> **How to complete this task**: When responding, copy every record below exactly as it appears.
*** Data shown
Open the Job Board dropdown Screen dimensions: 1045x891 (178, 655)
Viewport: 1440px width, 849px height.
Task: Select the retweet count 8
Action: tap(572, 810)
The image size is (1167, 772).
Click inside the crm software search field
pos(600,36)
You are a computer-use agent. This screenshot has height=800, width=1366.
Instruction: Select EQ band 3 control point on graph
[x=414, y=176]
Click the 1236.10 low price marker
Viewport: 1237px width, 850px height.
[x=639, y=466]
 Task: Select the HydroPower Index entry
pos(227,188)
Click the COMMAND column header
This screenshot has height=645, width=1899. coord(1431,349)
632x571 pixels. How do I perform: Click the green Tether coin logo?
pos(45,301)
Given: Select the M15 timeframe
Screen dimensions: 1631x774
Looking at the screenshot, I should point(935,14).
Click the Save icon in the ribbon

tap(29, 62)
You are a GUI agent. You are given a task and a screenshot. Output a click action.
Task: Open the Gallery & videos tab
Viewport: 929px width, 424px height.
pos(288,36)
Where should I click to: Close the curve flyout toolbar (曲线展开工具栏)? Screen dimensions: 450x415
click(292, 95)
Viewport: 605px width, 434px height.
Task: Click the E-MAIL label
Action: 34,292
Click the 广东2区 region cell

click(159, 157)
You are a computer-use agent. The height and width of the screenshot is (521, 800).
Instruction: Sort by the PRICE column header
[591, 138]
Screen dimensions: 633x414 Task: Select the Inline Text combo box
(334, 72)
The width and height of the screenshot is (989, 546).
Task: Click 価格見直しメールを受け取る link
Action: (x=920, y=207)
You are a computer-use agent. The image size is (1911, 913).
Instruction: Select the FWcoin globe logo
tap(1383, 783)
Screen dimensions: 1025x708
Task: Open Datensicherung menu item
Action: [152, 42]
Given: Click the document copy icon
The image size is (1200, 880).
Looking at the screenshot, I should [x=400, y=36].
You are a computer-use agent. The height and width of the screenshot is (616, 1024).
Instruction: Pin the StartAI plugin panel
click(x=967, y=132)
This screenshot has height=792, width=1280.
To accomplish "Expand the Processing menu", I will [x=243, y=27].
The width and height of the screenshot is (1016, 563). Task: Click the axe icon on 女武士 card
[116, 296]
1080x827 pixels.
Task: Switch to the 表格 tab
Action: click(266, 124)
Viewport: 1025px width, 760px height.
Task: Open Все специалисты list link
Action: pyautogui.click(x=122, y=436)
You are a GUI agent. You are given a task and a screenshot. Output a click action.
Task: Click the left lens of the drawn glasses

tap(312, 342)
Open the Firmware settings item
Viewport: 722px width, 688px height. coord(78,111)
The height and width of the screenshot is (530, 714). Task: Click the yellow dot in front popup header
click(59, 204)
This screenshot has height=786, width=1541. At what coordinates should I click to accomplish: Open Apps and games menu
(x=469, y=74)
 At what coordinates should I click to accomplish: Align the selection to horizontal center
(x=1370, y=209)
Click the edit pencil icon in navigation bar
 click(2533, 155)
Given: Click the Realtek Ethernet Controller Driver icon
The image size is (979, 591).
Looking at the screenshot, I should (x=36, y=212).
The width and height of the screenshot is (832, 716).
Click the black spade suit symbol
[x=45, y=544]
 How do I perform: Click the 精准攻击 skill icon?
******
> **Task response**:
Open the Job Board dropdown Screen dimensions: 1045x891 (178, 655)
Viewport: 1440px width, 849px height.
Task: Select the retweet count 8
Action: tap(572, 810)
The image size is (1167, 772).
Click inside the crm software search field
pos(600,36)
You are a computer-use agent. This screenshot has height=800, width=1366.
Instruction: Select EQ band 3 control point on graph
[x=414, y=176]
Click the 1236.10 low price marker
Viewport: 1237px width, 850px height.
[x=639, y=466]
 Task: Select the HydroPower Index entry
pos(227,188)
Click the COMMAND column header
This screenshot has height=645, width=1899. coord(1431,349)
632x571 pixels. How do I perform: Click the green Tether coin logo?
pos(45,301)
Given: Select the M15 timeframe
Screen dimensions: 1631x774
Looking at the screenshot, I should point(935,14).
Click the Save icon in the ribbon

tap(29, 62)
You are a GUI agent. You are given a task and a screenshot. Output a click action.
Task: Open the Gallery & videos tab
Viewport: 929px width, 424px height.
pos(288,36)
Where should I click to: Close the curve flyout toolbar (曲线展开工具栏)? Screen dimensions: 450x415
click(292, 95)
Viewport: 605px width, 434px height.
Task: Click the E-MAIL label
Action: 34,292
Click the 广东2区 region cell

click(159, 157)
You are a computer-use agent. The height and width of the screenshot is (521, 800).
Instruction: Sort by the PRICE column header
[591, 138]
Screen dimensions: 633x414 Task: Select the Inline Text combo box
(334, 72)
The width and height of the screenshot is (989, 546).
Task: Click 価格見直しメールを受け取る link
Action: (x=920, y=207)
You are a computer-use agent. The image size is (1911, 913).
Instruction: Select the FWcoin globe logo
tap(1383, 783)
Screen dimensions: 1025x708
Task: Open Datensicherung menu item
Action: [152, 42]
Given: Click the document copy icon
The image size is (1200, 880).
Looking at the screenshot, I should [x=400, y=36].
You are a computer-use agent. The height and width of the screenshot is (616, 1024).
Instruction: Pin the StartAI plugin panel
click(x=967, y=132)
This screenshot has height=792, width=1280.
To accomplish "Expand the Processing menu", I will [x=243, y=27].
The width and height of the screenshot is (1016, 563). Task: Click the axe icon on 女武士 card
[116, 296]
1080x827 pixels.
Task: Switch to the 表格 tab
Action: click(266, 124)
Viewport: 1025px width, 760px height.
Task: Open Все специалисты list link
Action: pyautogui.click(x=122, y=436)
You are a GUI agent. You are given a task and a screenshot. Output a click action.
Task: Click the left lens of the drawn glasses

tap(312, 342)
Open the Firmware settings item
Viewport: 722px width, 688px height. coord(78,111)
The height and width of the screenshot is (530, 714). Task: Click the yellow dot in front popup header
click(59, 204)
This screenshot has height=786, width=1541. At what coordinates should I click to accomplish: Open Apps and games menu
(x=469, y=74)
 At what coordinates should I click to accomplish: Align the selection to horizontal center
(x=1370, y=209)
Click the edit pencil icon in navigation bar
 click(2533, 155)
Given: Click the Realtek Ethernet Controller Driver icon
The image size is (979, 591).
Looking at the screenshot, I should (x=36, y=212).
The width and height of the screenshot is (832, 716).
Click the black spade suit symbol
[x=45, y=544]
 How do I perform: Click the 精准攻击 skill icon?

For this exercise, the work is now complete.